• _WORK TO DO_
In the rows below, change every occurrence of "icon" to "symbol" and reproduce the lines with nothing else altered. Omit the pictures from your answer.

Entries on where items appear:

_ _ _

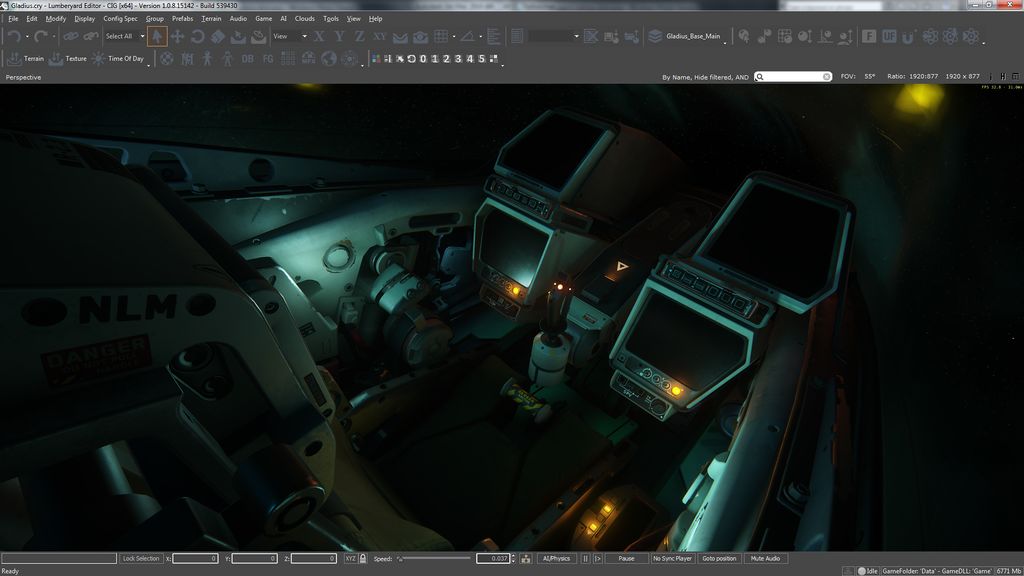Viewport: 1024px width, 576px height.
Task: Open the Clouds menu
Action: click(304, 18)
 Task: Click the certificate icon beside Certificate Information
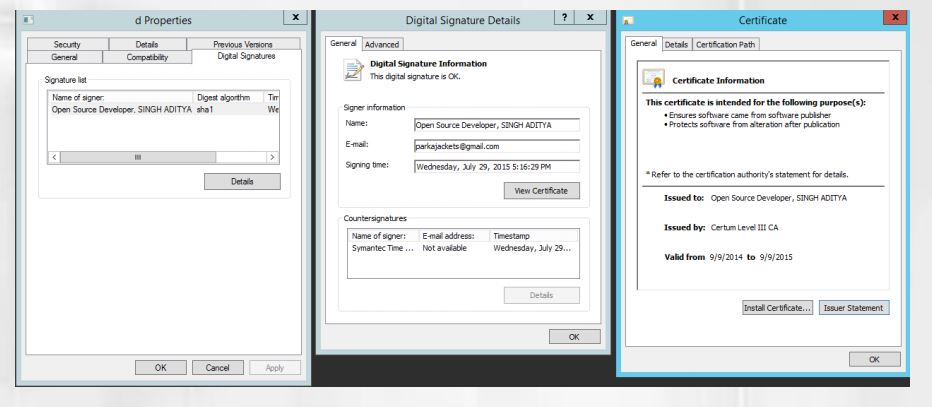(x=654, y=78)
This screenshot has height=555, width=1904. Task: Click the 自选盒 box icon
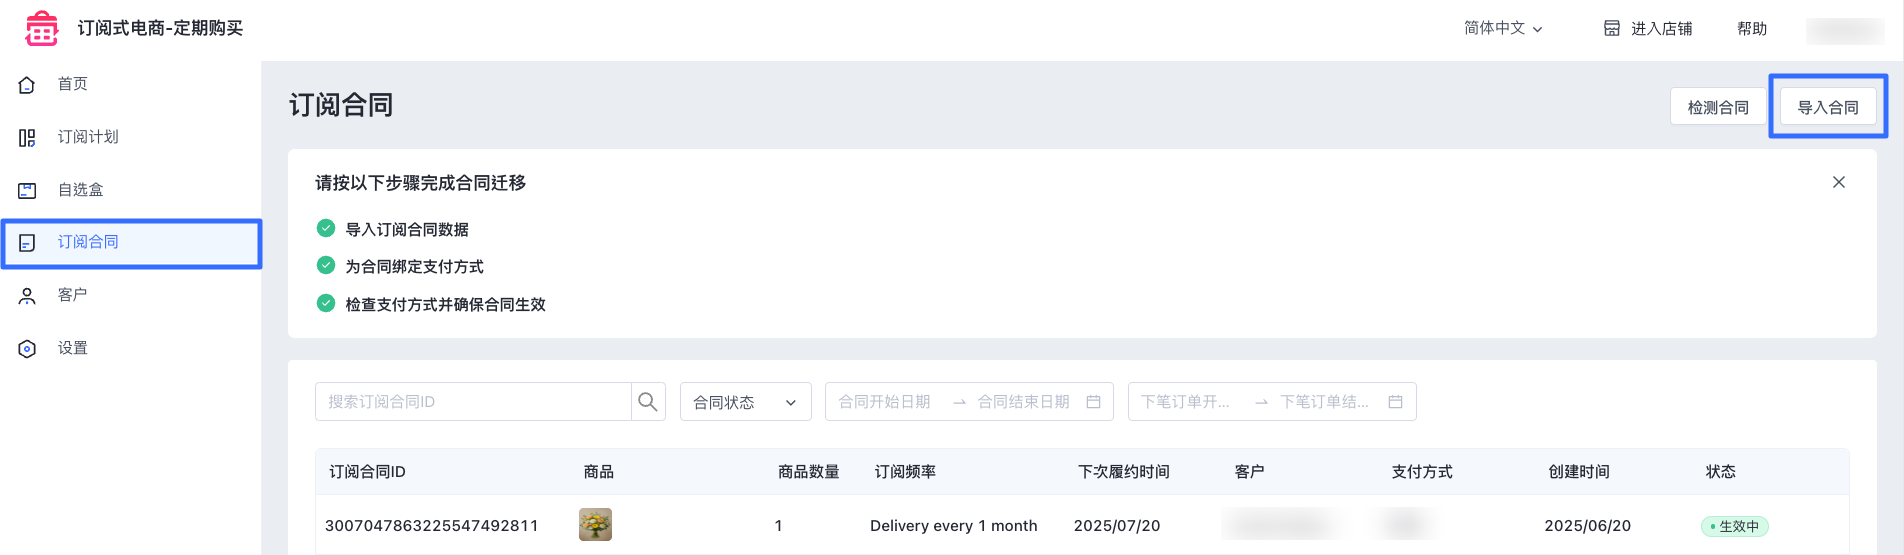click(x=27, y=190)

_ _ _

• _WORKED SOLUTION_
Viewport: 1024px width, 576px height.
Task: Open the Clouds menu
Action: click(304, 18)
 Task: Click the certificate symbol beside Certificate Information
(x=654, y=78)
This screenshot has height=555, width=1904. Task: Click the 自选盒 box symbol
click(x=27, y=190)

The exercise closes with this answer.